Kagemusha
Dir: Akira Kurosawa
It is intersting to watch a great director miss the mark. Not everyone else's mark, Kurosawa could film himself mowing the lawn and it would be better than 90% of the movies ever made. But I have seen true jaw-dropping brilliance from the man. Kagemusha is not jaw dropping at all. And watching it teaches me about what makes a great film great.
It had been five years since Kurosawa went to the Soviet Union to make his very entertaining Dersu Uzala. He was having trouble getting financing in Japan. It was American backing in the name of George Lucas and Francis Ford Coppola who made Kagemush possible. I wonder if Kurosawa felt some pressure to make money with the film as a result. Certainly, this is most commerical feeling movie I have seen from him, the script and direction both clunky and garish.
The script falls pray to heavy handed plot summaries, as if Kurosawa were worried that people would be confused by the intricate story line. The story is about political intrique among and within rival samurai clans.
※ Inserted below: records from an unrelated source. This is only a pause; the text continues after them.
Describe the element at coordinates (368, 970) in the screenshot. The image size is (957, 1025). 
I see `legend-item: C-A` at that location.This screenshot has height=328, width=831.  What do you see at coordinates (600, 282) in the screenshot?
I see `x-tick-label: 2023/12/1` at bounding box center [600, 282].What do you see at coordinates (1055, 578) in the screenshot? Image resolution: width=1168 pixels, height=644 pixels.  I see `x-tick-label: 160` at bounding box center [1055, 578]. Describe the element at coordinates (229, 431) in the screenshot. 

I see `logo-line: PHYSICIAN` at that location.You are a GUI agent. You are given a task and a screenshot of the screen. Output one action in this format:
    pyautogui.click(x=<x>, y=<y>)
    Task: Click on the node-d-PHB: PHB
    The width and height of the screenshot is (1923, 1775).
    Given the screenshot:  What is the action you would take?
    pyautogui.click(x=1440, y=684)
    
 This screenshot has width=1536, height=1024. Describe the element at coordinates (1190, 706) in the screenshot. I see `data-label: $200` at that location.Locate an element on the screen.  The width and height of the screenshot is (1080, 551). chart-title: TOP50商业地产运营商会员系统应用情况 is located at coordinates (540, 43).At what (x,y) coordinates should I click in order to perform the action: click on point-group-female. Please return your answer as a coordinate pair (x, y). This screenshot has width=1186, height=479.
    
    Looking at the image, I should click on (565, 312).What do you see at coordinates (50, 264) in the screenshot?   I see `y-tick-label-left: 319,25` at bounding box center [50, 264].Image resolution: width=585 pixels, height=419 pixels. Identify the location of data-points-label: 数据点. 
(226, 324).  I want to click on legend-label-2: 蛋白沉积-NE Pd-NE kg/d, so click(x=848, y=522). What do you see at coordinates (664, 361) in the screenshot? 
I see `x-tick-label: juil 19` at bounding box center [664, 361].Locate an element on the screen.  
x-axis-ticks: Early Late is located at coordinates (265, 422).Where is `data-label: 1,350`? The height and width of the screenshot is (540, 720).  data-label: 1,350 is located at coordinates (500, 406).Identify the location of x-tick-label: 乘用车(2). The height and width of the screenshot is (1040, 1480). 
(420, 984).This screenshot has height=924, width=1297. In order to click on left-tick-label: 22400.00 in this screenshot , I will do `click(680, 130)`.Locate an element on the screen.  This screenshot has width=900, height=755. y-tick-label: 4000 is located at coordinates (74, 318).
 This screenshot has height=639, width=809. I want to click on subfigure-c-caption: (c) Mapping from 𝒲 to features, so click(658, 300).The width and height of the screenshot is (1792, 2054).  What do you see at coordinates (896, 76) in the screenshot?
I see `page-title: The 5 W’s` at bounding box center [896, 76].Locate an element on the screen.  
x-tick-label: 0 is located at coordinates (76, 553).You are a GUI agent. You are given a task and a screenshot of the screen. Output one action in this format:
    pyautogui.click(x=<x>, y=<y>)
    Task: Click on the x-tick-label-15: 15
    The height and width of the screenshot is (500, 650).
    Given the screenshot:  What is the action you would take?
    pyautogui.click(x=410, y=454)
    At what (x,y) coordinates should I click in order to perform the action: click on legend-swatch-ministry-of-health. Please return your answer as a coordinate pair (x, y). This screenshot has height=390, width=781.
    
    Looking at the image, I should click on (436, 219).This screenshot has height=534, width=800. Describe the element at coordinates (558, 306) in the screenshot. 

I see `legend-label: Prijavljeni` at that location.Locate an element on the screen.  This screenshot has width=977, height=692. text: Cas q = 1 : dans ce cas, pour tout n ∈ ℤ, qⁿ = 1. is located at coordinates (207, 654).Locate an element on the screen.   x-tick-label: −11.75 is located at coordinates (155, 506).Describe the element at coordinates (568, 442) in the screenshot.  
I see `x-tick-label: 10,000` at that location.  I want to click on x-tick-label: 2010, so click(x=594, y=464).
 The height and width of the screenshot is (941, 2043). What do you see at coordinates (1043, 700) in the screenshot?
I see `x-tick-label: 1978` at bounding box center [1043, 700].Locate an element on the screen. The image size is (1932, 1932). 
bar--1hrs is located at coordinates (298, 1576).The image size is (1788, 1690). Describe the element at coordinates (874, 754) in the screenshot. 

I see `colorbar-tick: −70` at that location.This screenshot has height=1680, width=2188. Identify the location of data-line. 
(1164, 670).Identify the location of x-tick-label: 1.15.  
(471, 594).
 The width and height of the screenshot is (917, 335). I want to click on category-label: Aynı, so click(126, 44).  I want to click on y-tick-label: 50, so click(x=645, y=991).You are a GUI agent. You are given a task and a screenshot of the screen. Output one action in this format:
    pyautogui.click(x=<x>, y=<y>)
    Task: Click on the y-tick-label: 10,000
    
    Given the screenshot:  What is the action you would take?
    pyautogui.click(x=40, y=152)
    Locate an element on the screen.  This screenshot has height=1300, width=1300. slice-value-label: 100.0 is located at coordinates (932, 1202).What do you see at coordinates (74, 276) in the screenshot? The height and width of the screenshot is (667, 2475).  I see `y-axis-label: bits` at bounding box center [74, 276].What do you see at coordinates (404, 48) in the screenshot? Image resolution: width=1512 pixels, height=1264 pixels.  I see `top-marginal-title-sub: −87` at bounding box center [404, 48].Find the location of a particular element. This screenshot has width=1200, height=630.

After the death of the powerful Shingen Takeda, a body double is enlisted to hide the loss of the leader from enemies. These details are developed with leaden clarity. For example, when we are first introduced to Shingen's youthful heir, the child's nanny proceeds to relate the entire history of the family relations while dressing the boy. You know, cuase one often discusses that with a 7 year old right after his bath. It's like a Shakespeare play, where the audience is given the whole backstory by two guards gossiping in the first five minutes, or a messenger comes in with a ten minute speech that happens to set up all of the characters. Necessary on the stage, but artificial in a film.
And yet, amidst all of this naked plot development, the movie fails to provide any grander context about who these warlords are, what they are fighting for or how long this has been going on. The result is a script that focuses too narrowly on reminding us over and over about the basic plot points (it must have been six scenes where the body double was in danger of being discovered by various parties like the kid, his lovers, his guards, his horse etc., and at every one we are reminded what happens if the double is discovered) and too glibly on the real intrigue of Samurai macro-politics.
I found the use of color pretty heavy handed as well. A red sky becomes a cherry red sky here, like a red Corvette. The warriors are all wearing glow-in-the-dark green pants. The atmosphere of the lighting and color schemes comes off as neon, and the warriors tend to look like they are wearing day-glo BMX biking oufits as opposed to regal lacquered armor.
This movie is much better that most historical epics. But seeing a predestrian script really makes me appreciate a subtle one. And this movie makes me appreciate understated , yet still resonant, direction all the more.
In my mind, this movie is for AK completists only. Five years later comes Ran, which I have not seen yet. I will be interested if Kurosawa regains some of his spark in that oft praised film.